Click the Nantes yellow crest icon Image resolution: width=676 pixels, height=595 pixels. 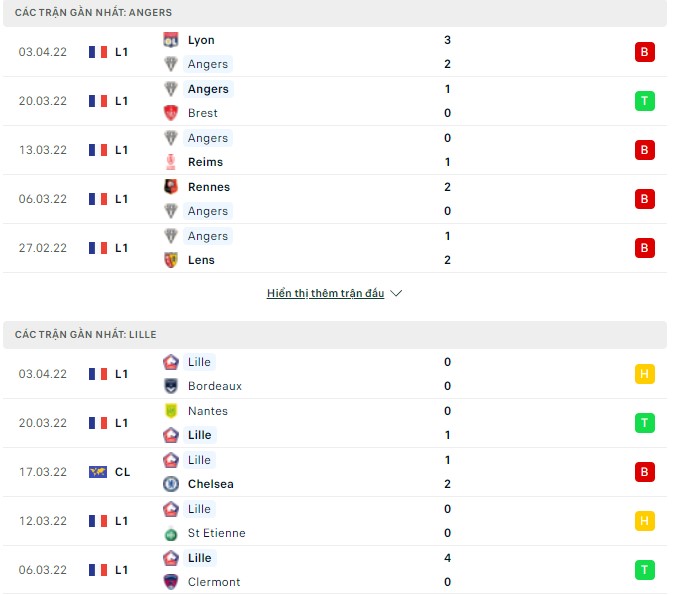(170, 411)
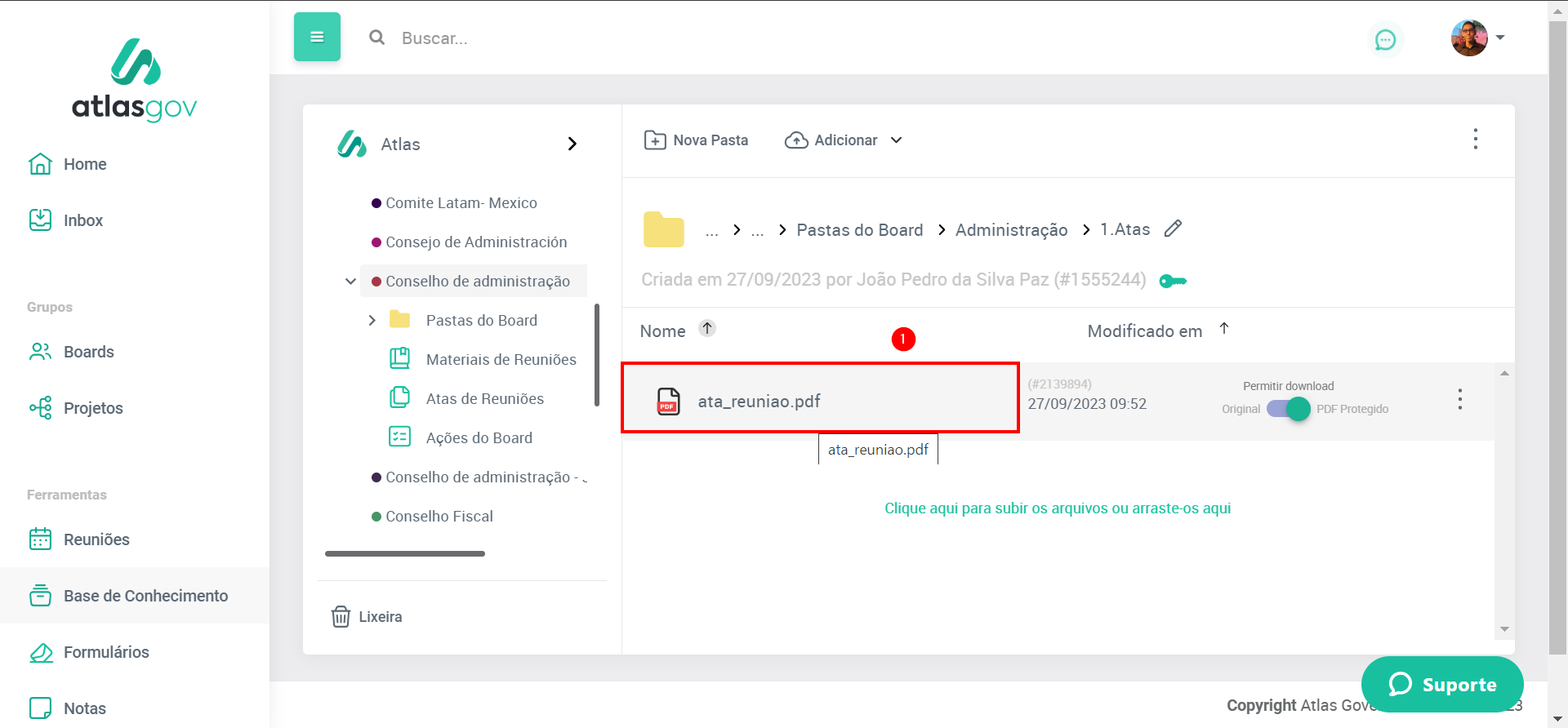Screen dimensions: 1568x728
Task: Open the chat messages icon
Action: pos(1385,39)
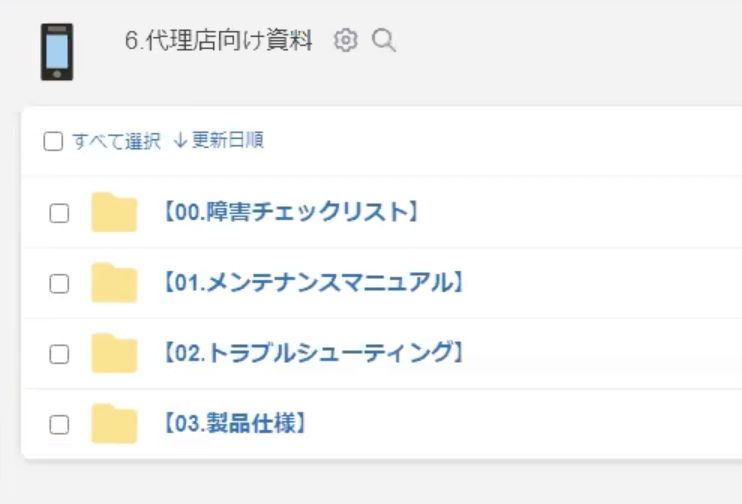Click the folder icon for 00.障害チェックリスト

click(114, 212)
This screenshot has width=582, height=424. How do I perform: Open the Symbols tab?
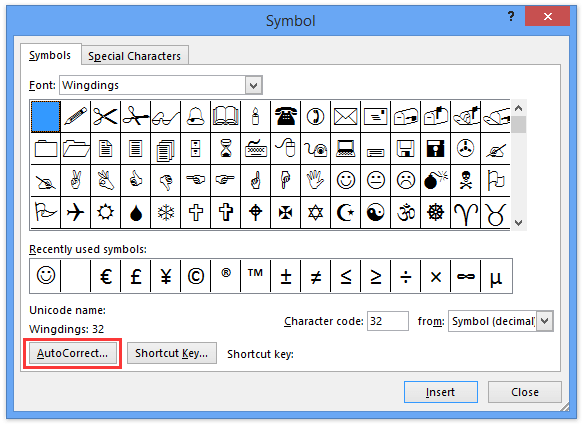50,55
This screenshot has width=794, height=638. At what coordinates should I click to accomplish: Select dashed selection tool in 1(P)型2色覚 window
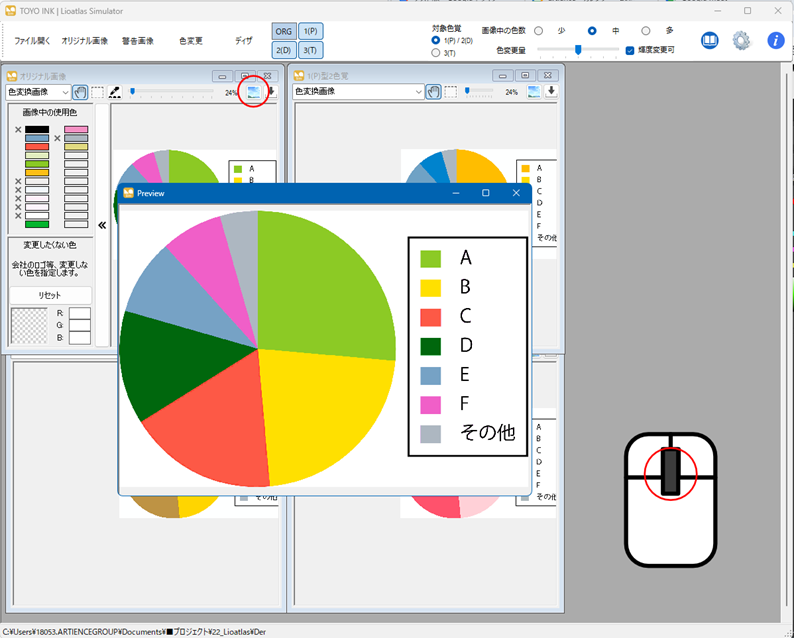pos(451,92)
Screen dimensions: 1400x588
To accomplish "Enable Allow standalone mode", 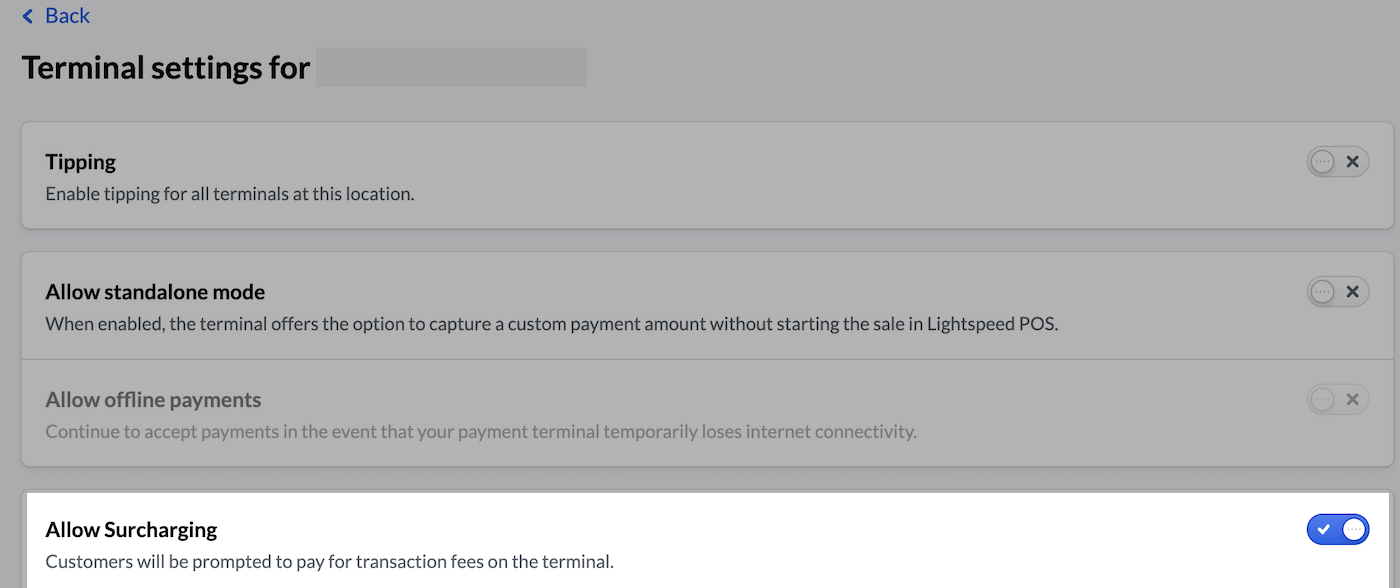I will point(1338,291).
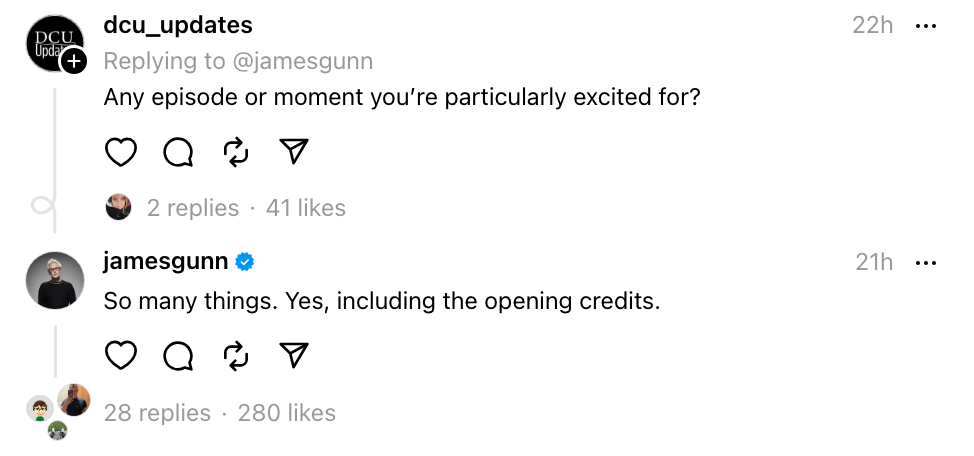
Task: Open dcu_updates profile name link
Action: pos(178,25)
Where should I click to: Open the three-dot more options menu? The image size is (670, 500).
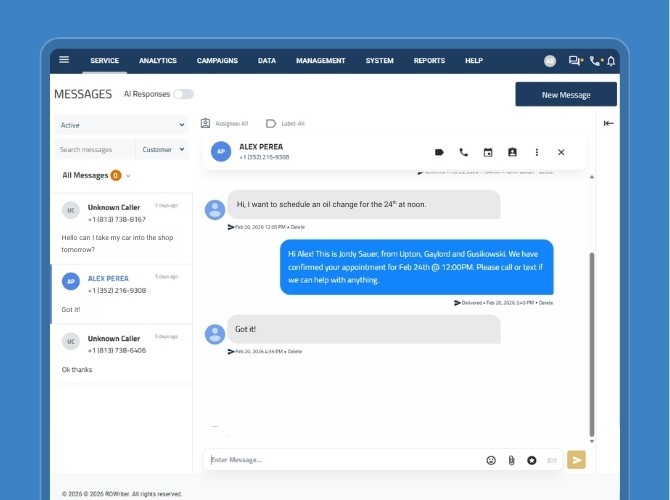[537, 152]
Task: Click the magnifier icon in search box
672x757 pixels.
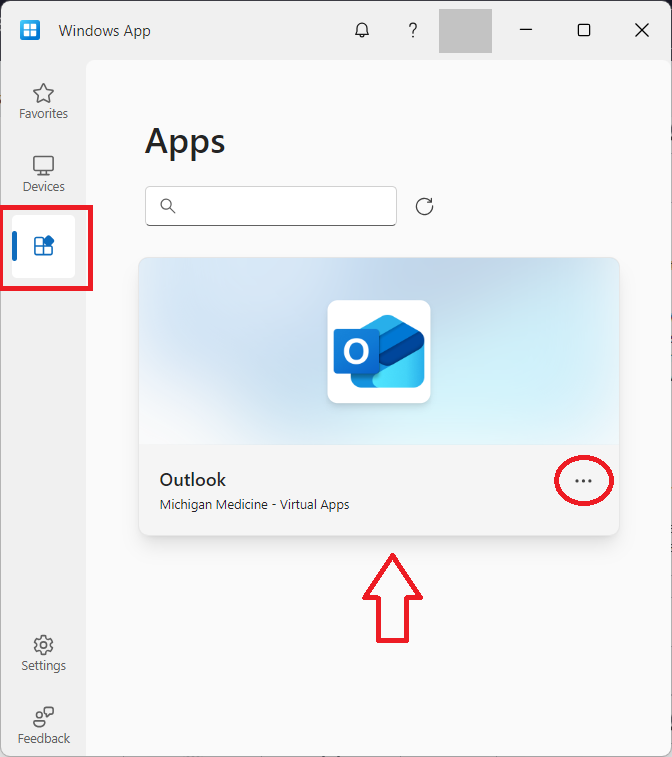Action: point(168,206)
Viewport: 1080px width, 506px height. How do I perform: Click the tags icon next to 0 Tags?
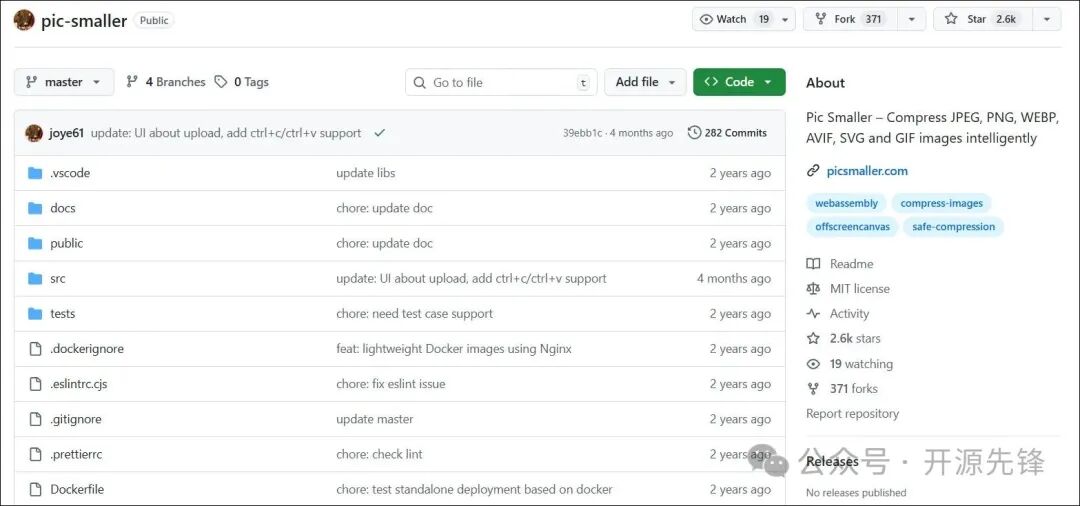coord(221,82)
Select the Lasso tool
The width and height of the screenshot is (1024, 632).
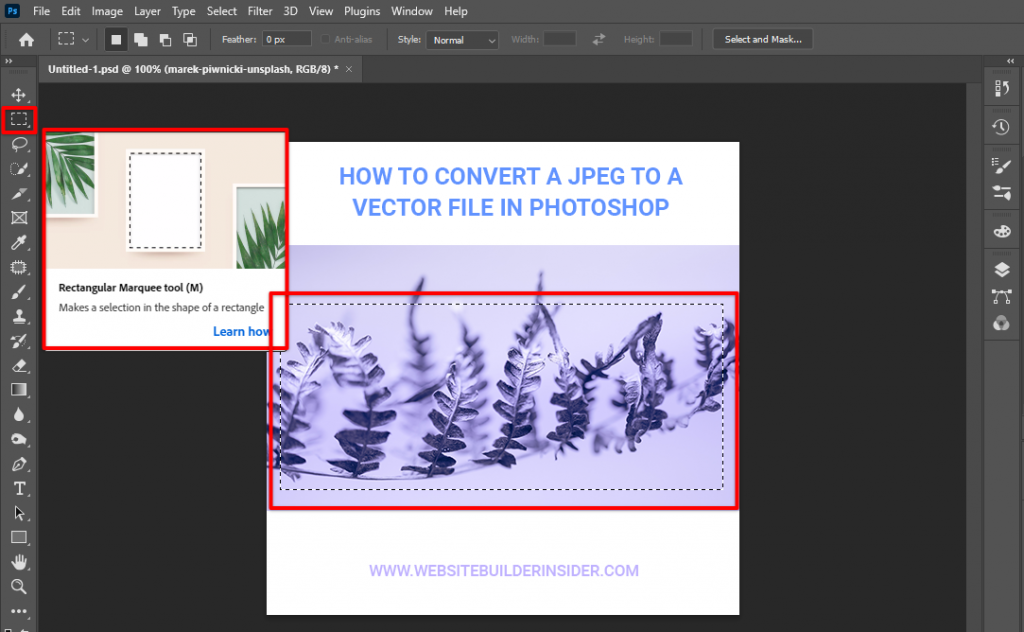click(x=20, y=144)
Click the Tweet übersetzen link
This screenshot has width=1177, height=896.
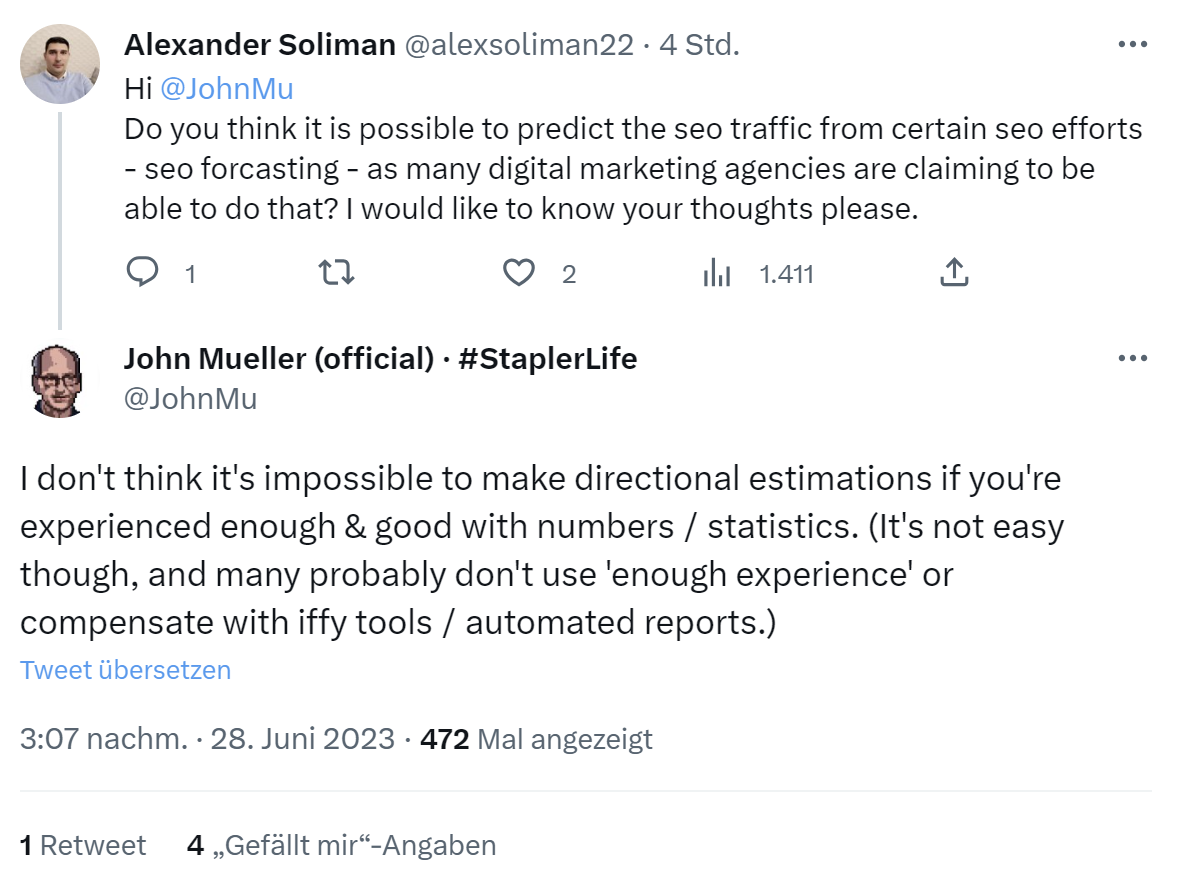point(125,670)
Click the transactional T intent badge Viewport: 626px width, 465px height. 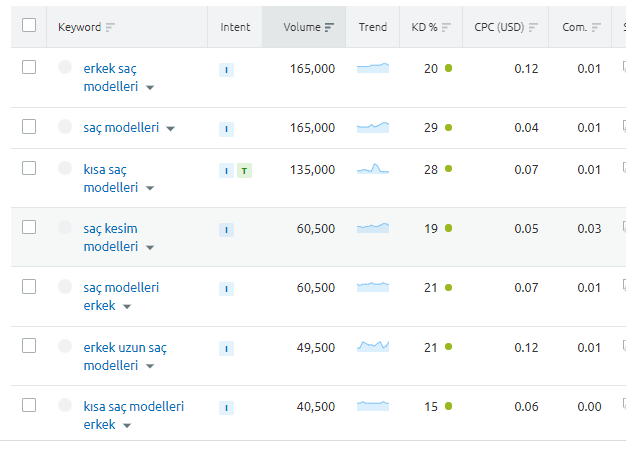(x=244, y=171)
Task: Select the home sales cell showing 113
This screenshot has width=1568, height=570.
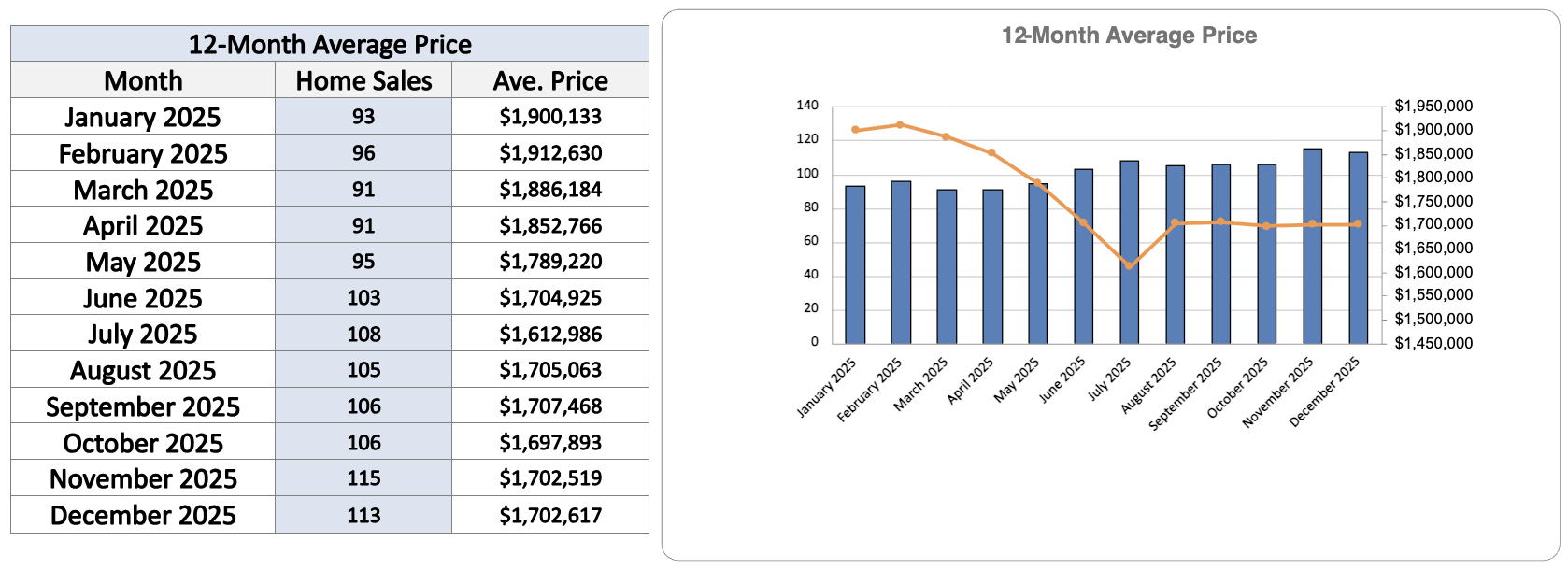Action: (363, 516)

##########

## [Written request]
Which lines of the data above contain the word "should", with case counting? Copy each of those lines in full.

## [Written solution]
This screenshot has width=794, height=638. At what coordinates should I click to accomplish: Select dashed selection tool in 1(P)型2色覚 window
Where should I click to: Open the three-dot more options menu? The image size is (670, 500).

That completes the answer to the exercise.